In late 2015, Liberia was declared Ebola-free. On the frontline of the fight against the disease was Cyvette Gibson, the Mayor of Paynesville, Liberia’s largest district.
Gibson (pictured right) personifies style and confidence, accompanied by a warm, infectious smile.
FORBES WOMAN AFRICA caught up with her in Johannesburg, South Africa, on the sidelines of the 2015 Africities Summit.
For the last three years, Gibson has served as the Mayor of Paynesville, a city with a population of 400,000. The Ebola outbreak was the toughest test she has yet faced. The virus killed more than 11,000 in West Africa, with around 4,800 of those from Liberia.
“It felt like an enemy had sort of descended upon us in the middle of the night. We didn’t even know what this enemy was, all we knew was that it was wiping people out,” says Gibson.
“The most painful thing was watching my citizens die and being unable to assist initially and eventually figuring out that a simple thing such as a touch – which is something all human beings do, no matter what culture, to console someone when they’re ill – we could no longer do.”
When the outbreak was at its peak, Gibson faced the problem head on and started by cleaning the streets. She enlisted the help of everyone she could find. Everyone, even the homeless and drug addicts, who had helped to rid her town of litter.
Gibson deployed block leaders to educate people, monitor their behavior and trace potential Ebola victims before the disease spread further. In addition, there were posters on every street corner showing the dangers and symptoms of Ebola. Radio jingles, television commercials and community vehicles blared with information 24 hours a day, throughout the city.
Ebola was a fight Gibson fought until the very end.
Outside of every public building in her city are washing stations; it is compulsory to wash your hands thoroughly with chlorinated or soapy water before entering.
Gibson’s sanitizing campaign ensured community leaders were around to supply information and medical services to locals, while monitoring signs of the virus spreading.
“Community leaders had a constant engagement with the people, every morning they would go house-to-house, check people’s temperatures, make sure all the names are on the list, their ages and check for unfamiliar people walking about the areas,” says Gibson.
“The power was within the community.”
Part of Ebola’s danger was that it could be contracted with just one touch, as a result many families lost their breadwinners.

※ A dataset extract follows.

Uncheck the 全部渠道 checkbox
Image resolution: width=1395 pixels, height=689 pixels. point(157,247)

In some instances, according to Gibson, a mother would have to sit in a room and watch her child die without being able to touch the child for fear of contracting the disease.
“Our healthcare workers were dying like flies. We already lacked doctors and nurses and we were just losing more. It was a very difficult time but we had to put our boots on and get onto the streets.”

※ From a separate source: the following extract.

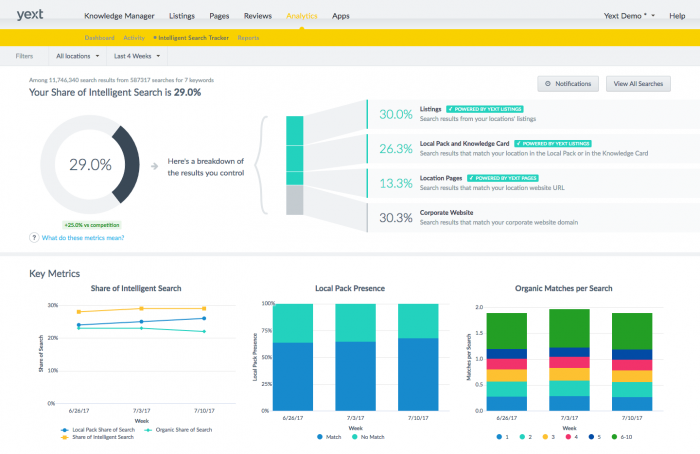Click the Powered by Yext Listings badge beside Listings

point(488,108)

Despite being the most difficult period in her career, Gibson believes it made her stronger.
Alongside her on the frontline in the war were many international organizations who helped with medical supplies, awareness campaigns and funding.

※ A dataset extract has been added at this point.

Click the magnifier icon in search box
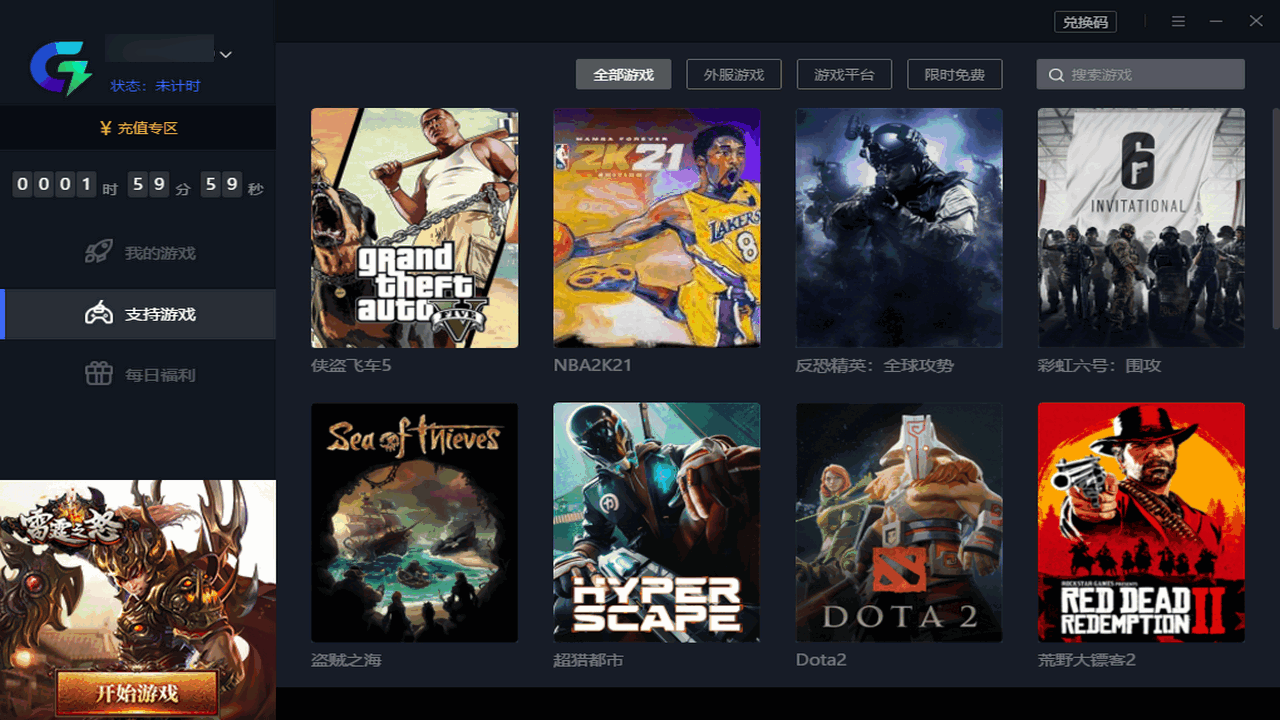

“We are also very thankful to our families and friends in organizations in the diaspora for their support and solidarity during this time. If it hadn’t been for them, we would not have reached where we are today.”
Gibson is the youngest mayor to serve in Liberia. When not buried by paperwork in her office, you’ll find her on the streets engaging with the community. She believes in leading by example and says that constantly engaging with her citizens builds a strong and united community.
“If I expect people to do something, I must exemplify it and exhibit the same behavior. Also, as a leader, I truly believe one must be humble, especially when you are serving the people,” she says.
Going forward, Gibson has formed partnerships with organizations around Liberia which will continue to assist in building a stable healthcare system. With donations from abroad, she has managed to increase capacity within community clinics and has trained more nurses and doctors.
“I can say now we can respond timeously to anything, even if we have an outbreak, we are able to deal with it by containing it as we already know the signs and symptoms. We still have a long way to go but we are headed in the right direction,” she says.
Gibson also plans to support neighboring countries still recovering from the disease.
With Gibson leading the charge, even Ebola didn’t stand a chance.